The invention relates to a method for producing a versatile as-cast steel shot having a substantially fully martensitic structure and corresponding full hardness which permits eliminating an intermediate step of heat treating to harden in producing steel shot having a tempered martensitic structure or in producing steel grit. The normal intermediate steps of heat treating to harden and subsequent drying are natural gas consuming operations in separate furnaces which by practicing the instant invention are eliminated. The method produces as-cast steel shot with a substantially fully martensitic structure and a corresponding full hardness, that is, a hardness over Rc 65. Also, in the higher hardness range, namely from Rc 62 on up, an increase in hardness of approximately Rc two points has been noted at a given carbon percent by weight when boron is present in about the range of from 0.0001 to 0.01 percent by weight.
Steel grit is made by crushing shot which preferably has a hardness closer to Rc 67 than to Rc 65. The approximate two hardness points picked up by the addition of boron to the steel has greatly simplified grit manufacturing in that even for shot produced for use as a raw material in this operation, the hardening and drying furnace can be eliminated and the as-cast shot efficiently utilized in the crushing operation.
The method for accomplishing these desirable ends and for producing as-cast steel shot having a substantially fully martensitic structure and corresponding full hardness includes steps of charging, melting, refining and pouring. The pouring step is accomplished by directing a stream of the refined molten steel through a stream of fluid under pressure and into a fluid quenching bath. The steel shot produced has a chemical composition comprising: carbon in about the range of from 0.6 to 1.20 percent by weight; manganese in about the range of from 0.50 to 2.26 percent by weight; silicon in about the range of from 0.3 to 1.80 percent by weight; sulphur in about the range of from 0.0 to 0.1 percent by weight; phosphorous in about the range of from 0.0 to 0.1 percent by weight; boron in about the range of from 0.0 to 0.01 percent by weight with the remainder substantially all iron and trace elements and impurities commonly found therein. The boron, when present, is the result of an alloy-adding step which includes the addition of ferro-boron to the melted metal.
The ferro-boron alloying material nominally has 18 percent by weight boron and 82 percent by weight iron and impurities.
FIG. 1 is a schematic view of the equipment used in the method steps of melting, refining and pouring.
The novel method of the invention is for the production of a versatile as-cast steel shot having a substantially fully martensitic structure and corresponding full hardness which permits eliminating an intermediate step of heat treating to harden in producing steel shot having a tempered martensitic structure or in producing steel grit. The term "substantially fully martensitic structure" means one which is 94 to 100 percent martensite with acceptable quantities of bainite as set forth in SFSA Standard 20T-66. The term "full hardness" means hardness of 65 or above on the Rockwell C, (Rc), Scale.
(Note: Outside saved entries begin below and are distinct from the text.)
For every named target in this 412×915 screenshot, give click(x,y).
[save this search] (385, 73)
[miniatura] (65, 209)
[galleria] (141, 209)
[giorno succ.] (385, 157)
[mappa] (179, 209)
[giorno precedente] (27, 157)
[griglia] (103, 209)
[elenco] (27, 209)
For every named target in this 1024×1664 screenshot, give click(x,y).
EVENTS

The term "hardness" means the resistance of the material to plastic deformation by indentation. All hardness values have been measured by a "Tukon" hardness machine using a testing load of 1000 grams (1Kg.) and a 136° pyramid diamond indenter. The term "hardenability" means the property that determines the depths and distribution of hardness that may be induced by quenching. It will be seen that in the novel method of making versatile as-cast shot, boron improves hardenability particularly in carbon range above the preferred range of 0.68 to 1.06 percent by weight. Moreover, in the range above a hardness of Rc 62, boron improves the hardness, per se, by about two points Rc over corresponding as-cast steel shot without the boron added to it. This invention, accordingly, permits the manufacture of steel shot and grit according to industry standards without the consumption of gas in intermediate shot hardening and drying operations which have been heretofore required. Because of the improvement of the hardness, per se, in the higher hardness range, the method permits the production of a shot sufficiently hard without a separate hardening and drying operation, to be successfully crushed to form steel grit which meets industry standards.
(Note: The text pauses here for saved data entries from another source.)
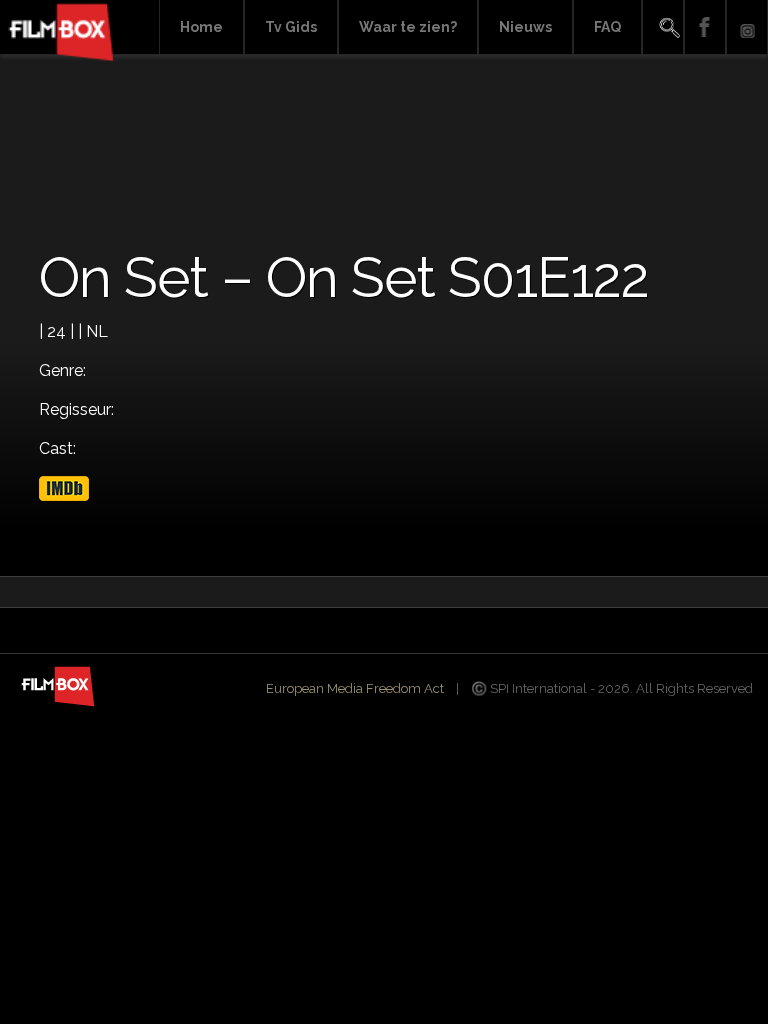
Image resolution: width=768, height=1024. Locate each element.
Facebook (705, 27)
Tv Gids (291, 27)
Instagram (747, 27)
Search (663, 27)
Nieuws (525, 27)
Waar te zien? (408, 27)
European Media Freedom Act (355, 688)
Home (201, 27)
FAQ (607, 27)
In the many boron containing heats and many boron free heats made during the development of the invention, it was discovered that the boron containing heats ranged in carbon from about 1.45 to 0.68 percent by weight and the hardness of these heats ranged from about 56.8 to 67.2 Rc. In these heats the boron ranged from 0.003 to 0.010 percent by weight. When the samples were taken 2 minutes after addition, the boron range was 0.0003 to 0.009, and when the samples were taken up to 25 minutes after addition, the boron range was 0.0008 to 0.010. The boron alloying procedure of the invention yielded an as-cast shot hardness in the full hard Rc 65+ to 67+ range, in approximately 95 percent of the heats in which the steel chemistry was in the preferred range of 0.068 to 1.06 percent carbon. The lower as-cast hardness examples in heats with boron resulted from abnormally high carbon or high water pressure in the casting and the pouring process.
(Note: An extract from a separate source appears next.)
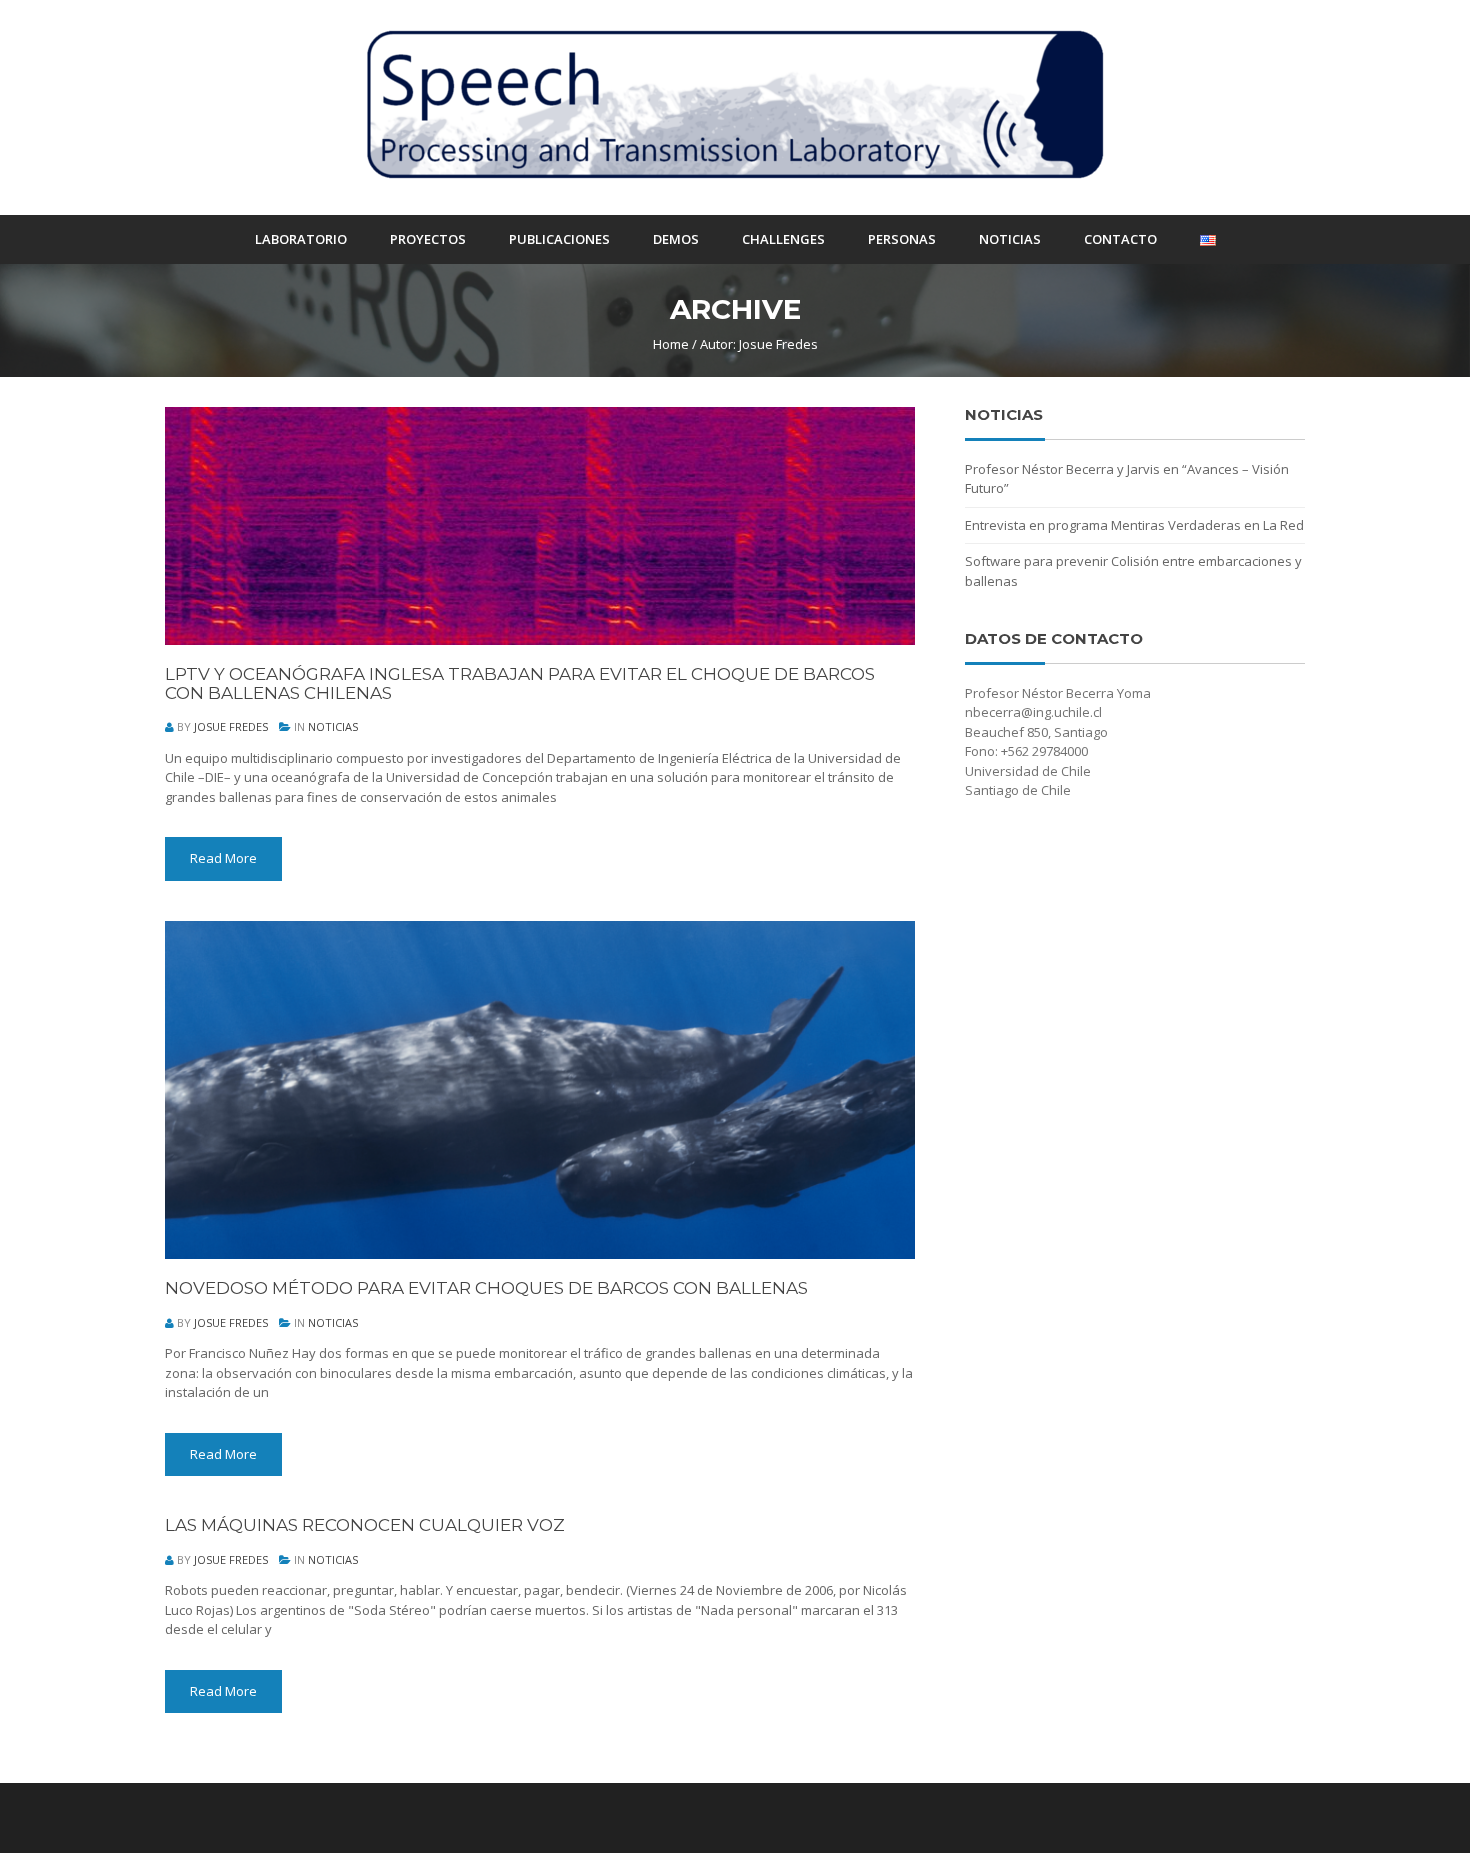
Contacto (1120, 239)
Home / (675, 344)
It was found that boron probably has a limited solubility in steel at 0.0012 and additions over this amount are not necessary. However, additions have successfully been recovered in lab samples in amounts up to 0.010 on samples taken up to 25 minutes after the addition. One of the important and surprising things is that the grain size has not shown a tendency to coarseness by the addition of the boron, but remains in the range of from 7 on up. In addition, it has been noted that at high hardness levels, boron addition affects hardness as well as hardenability by as much as two points on the Rc Scale. By the term "high hardness level" is meant from Rc 62 on up. Moreover, a second hardening effect, as a result of the boron addition, can be obtained by the tempering operation and this effect has resulted in an increase in the tempered hardness from as low as Rc 38 to 40 to as high as Rc 48 to 50.
The reason this is important is that the characteristics required of cast steel shot, i.e. hardness, microstructure, chemical analysis, appearance (external and internal) and breakdown life are all, at least to some degree, dependent upon hardenability and hardness. With proper control of the carbon, particularly within the preferred range of about 0.68 to 1.06 percent by weight, and the water pressure during pouring, it was found that boron steel shot can be successfully maintained within the specifications without a hardening furnace operation such that a substantially fully martensitic structure, namely one from Rc 65+ to 67+ can be obtained with 95 percent surety. This conclusion is based upon many 7 ton heats made in a "Whiting" 3500 KVA 9 foot electric arc furnace.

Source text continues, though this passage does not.